Comparing runs: memory growth by class

SELECT
    r1.class_name,
    r1.count AS count_run1,
    r2.count AS count_run2,
    r2.count - r1.count AS count_diff,
    r1.memory_usage AS mem_run1,
    r2.memory_usage AS mem_run2,
    r2.memory_usage - r1.memory_usage AS mem_diff
FROM class_objects_summary r1
JOIN class_objects_summary r2 ON r1.class_name = r2.class_name
WHERE r1.run_id = 1 AND r2.run_id = 2
ORDER BY mem_diff DESC
LIMIT 20;

Comparing runs: new classes in later run

SELECT r2.class_name, r2.count, r2.memory_usage
FROM class_objects_summary r2
LEFT JOIN class_objects_summary r1 ON r1.class_name = r2.class_name AND r1.run_id = 1
WHERE r2.run_id = 2 AND r1.class_name IS NULL
ORDER BY r2.memory_usage DESC;

Choosing an Output Format

Aspect	JSON	SQLite	MySQL / PostgreSQL
Setup	None	None	Requires a running server
Output speed	Baseline	Faster (deferred summaries)	Faster (deferred summaries)
File size	Large for deep trees	Compact (normalized)	N/A (server-side)
Queryability	`jq` (limited by depth)	Full SQL	Full SQL
Tooling	`jq`, `gojq`, `jj`	`sqlite3` CLI	`mysql` / `psql` CLI, any SQL client
Streaming	Pipe to stdout	Requires `-o` file path	Writes to remote server
Remote use	Must copy file	Must copy file	Direct write, no file transfer
Team sharing	Share file	Share file	Connect to shared server
Multi-run comparison	Separate files	Same DB, compare via `run_id`	Same DB, compare via `run_id`
Path queries	`jq path(...)`	`v_node_paths` / `node_paths`	`v_node_paths` / manual CTE
Reference lookup	`jq` + `#reference_node_id`	`context_edges WHERE child_node_id = ?`	Same
Large snapshots	May exceed `jq` depth limit	Handles well	Handles well

Recommendations:

Local analysis: SQLite is the simplest — no setup, single file, portable
Remote servers: MySQL/PostgreSQL avoids copying large files off the server
Team collaboration: MySQL/PostgreSQL lets multiple people query the same results
Small snapshots: JSON + jq is fine for quick one-off checks

For snapshots with more than ~100K nodes, any database format is recommended over JSON.

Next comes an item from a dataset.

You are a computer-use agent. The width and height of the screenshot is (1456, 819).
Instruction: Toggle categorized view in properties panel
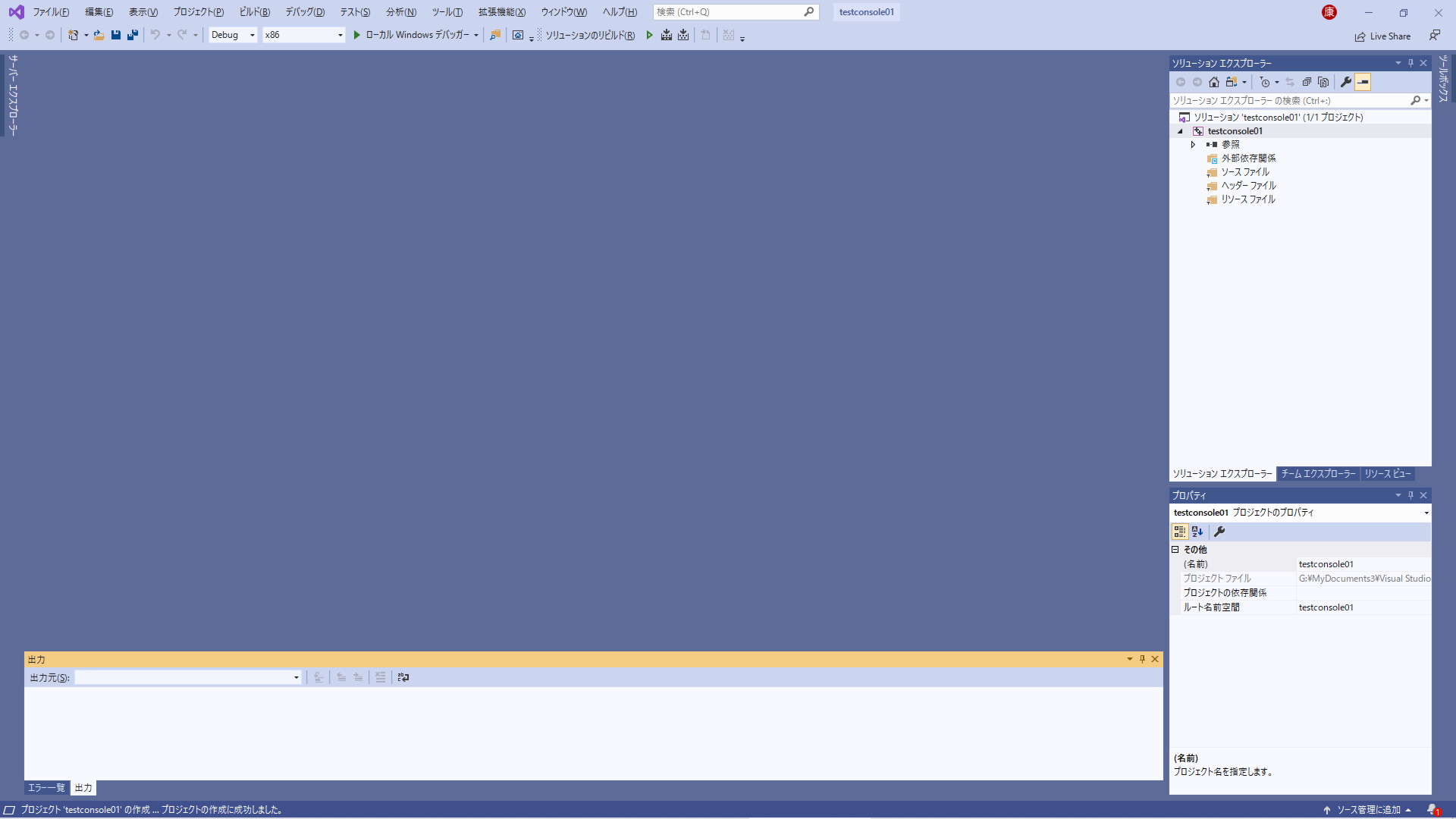coord(1180,532)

Database Compatibility Notes

The schema and views are designed to work across all three databases. Key dialect differences are handled automatically:

Feature	SQLite	MySQL	PostgreSQL
Duplicate-safe insert	`INSERT OR IGNORE`	`INSERT IGNORE`	`INSERT ... ON CONFLICT DO NOTHING`
String concatenation	`\|\|`	`CONCAT()`	`\|\|`
Auto-increment PK	`INTEGER PRIMARY KEY`	`INTEGER PRIMARY KEY AUTO_INCREMENT`	`SERIAL PRIMARY KEY`
Bulk insert tuning	`PRAGMA journal_mode=OFF`, etc.	`SET unique_checks=0`, etc.	`SET synchronous_commit=off`

Note: The example queries in this document use SQLite syntax (printf(), ||). When using MySQL, replace || with CONCAT() and printf() with FORMAT() or CONCAT() as appropriate. PostgreSQL uses || like SQLite but uses format() or to_char() instead of printf().